That reality looks at the moment undeniably grim. The most basic issue is whether the Community is pricing itself out of world markets. If it is, it faces long-term decline - with all the social and political stresses that entails. Enlargement, institutional reform, a single currency and other issues which have been occupying it of late will lose their relevance unless this question is addressed. As John Major said yesterday, Europe must compete or contract.

The figures point ominously towards contraction. European unemployment is no longer cyclical, but structural. Over the past 20 years it has risen steadily, each recession leaving it higher than the previous one. By next year, 17 million people - 12 per cent of the workforce - will be out of work. The main reason is the very high cost of labour in Europe, with all the social padding that surrounds it. Formerly, the cost could be justified by high skills and high productivity; but other countries can now offer both more cheaply. In former Czechoslovakia, labour costs are a tenth of those in Germany, and in Thailand a hundredth; yet workers in both countries are educated and capable of using the latest technology to produce high quality goods.

This means that the familiar solutions to European unemployment, such as lower interest rates, public works and even, over a longer period, better education and training, may improve matters but will not solve the underlying problem. Europe must generate more money or settle for a less comfortable life.

The United States has found a partial answer in an unregulated labour market and poor social provision. Instead of going on the dole, American workers take low-paid, insecure jobs. The result, as Jacques Delors pointed out yesterday, is that the US has created 30 million new jobs over the past 20 years compared with Europe's 9 million, at roughly similar growth rates. But European politicians shudder at the thought of introducing American conditions into Europe, fearing similar levels of crime and social breakdown. The French are also proposing an answer, in the form of still more protectionism: but that would exacerbate the problem by removing pressure to become more competitive.

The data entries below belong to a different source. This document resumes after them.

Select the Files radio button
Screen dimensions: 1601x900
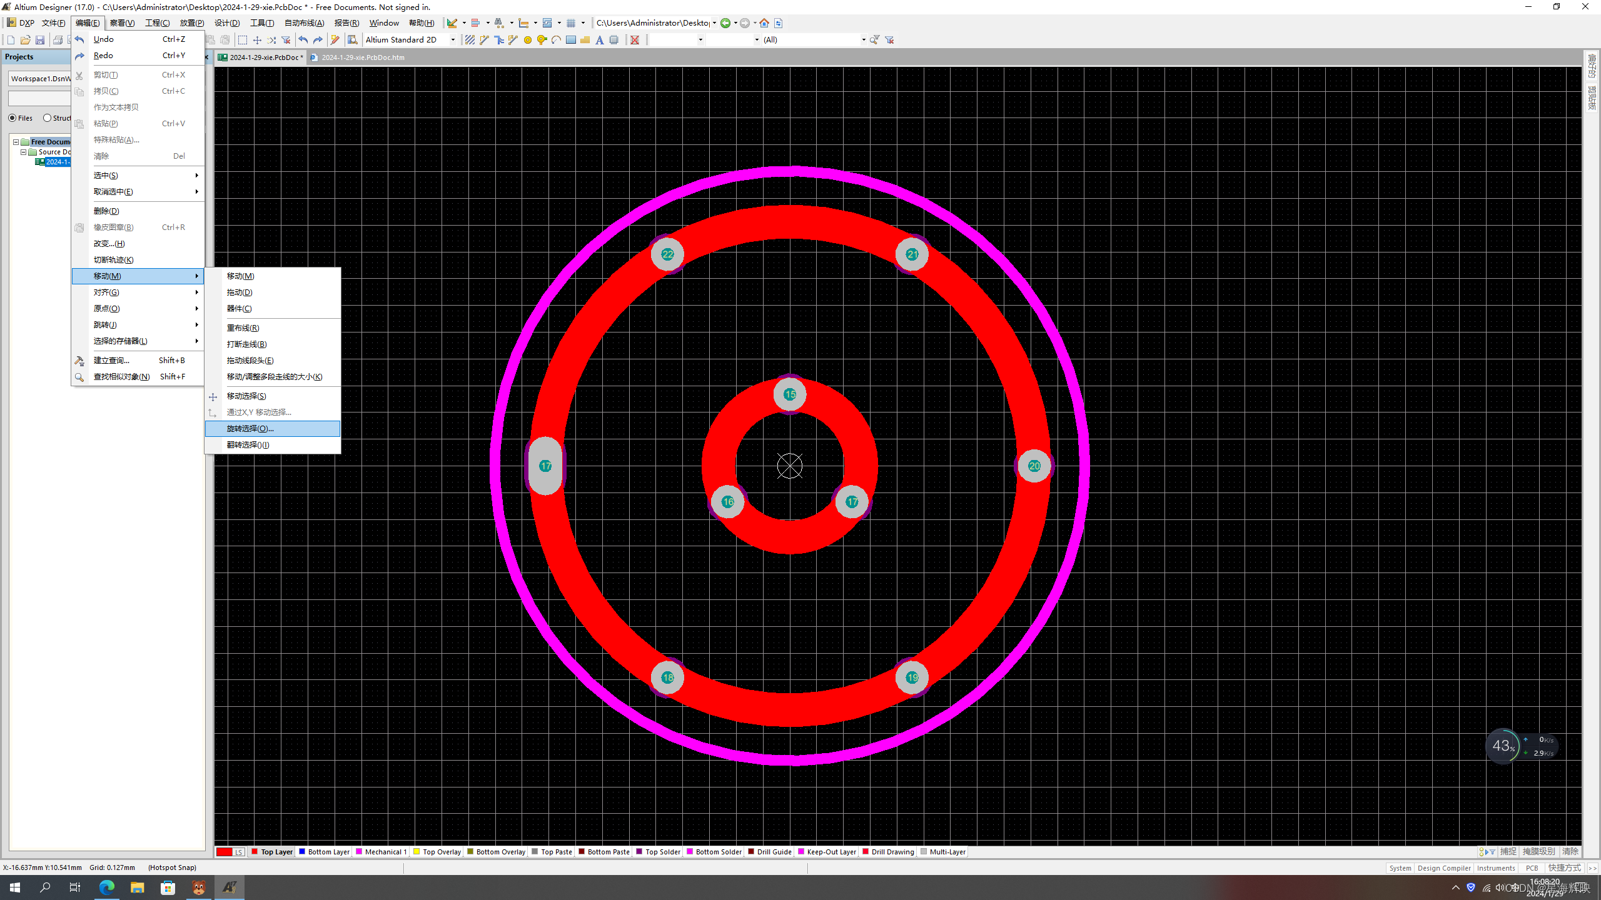click(x=13, y=118)
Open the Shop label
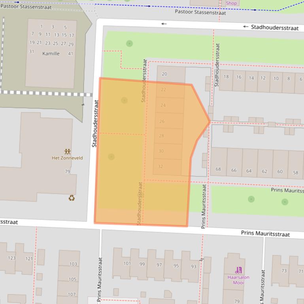 tap(231, 3)
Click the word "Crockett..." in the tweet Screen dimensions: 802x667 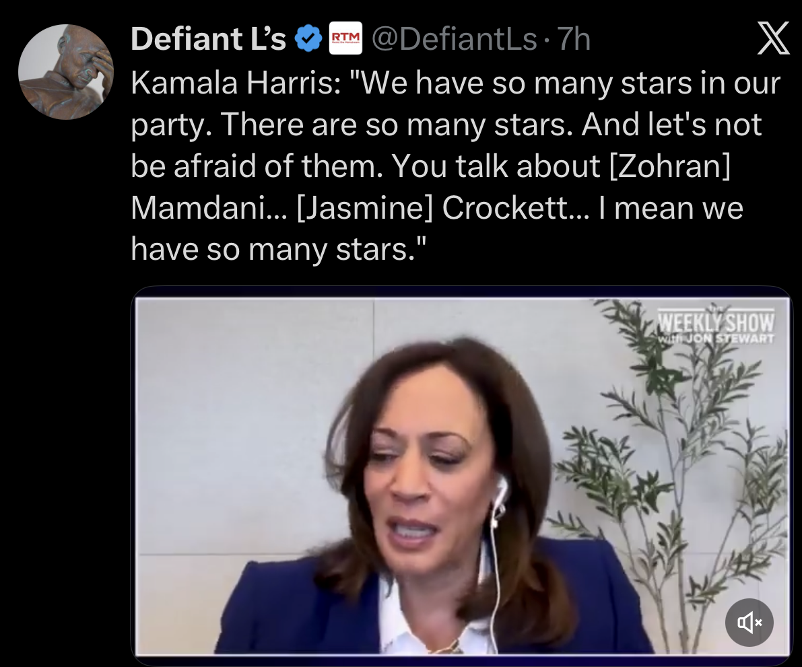click(514, 208)
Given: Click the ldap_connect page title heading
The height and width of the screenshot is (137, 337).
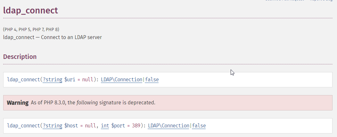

There are no easy answers or quick fixes. Europe can prosper only if it finds a profitable place in a rapidly changing world economy. This means allowing each country, each area and each industry to discover what it can do best. Most new jobs will not be in manufacturing, but in services, which can now be traded more than in the past. Financial services, data processing, entertainment and tourism, for instance, are international industries and big earners.

The key is adaptability. Education and training are vital preconditions, not solutions in themselves. Lower wages in some sectors would help, but not without higher productivity in others. More selective welfare provision is probably unavoidable; but that alone will not make Europe competitive. What European governments and Community institutions must focus on is creating an environment that fosters rapid responses to changing conditions. Europe is failing to create jobs because it has wrapped itself in habits, regulations and protective mechanisms that make it too slow on its feet. Encouragingly, it is now starting to tackle the problem.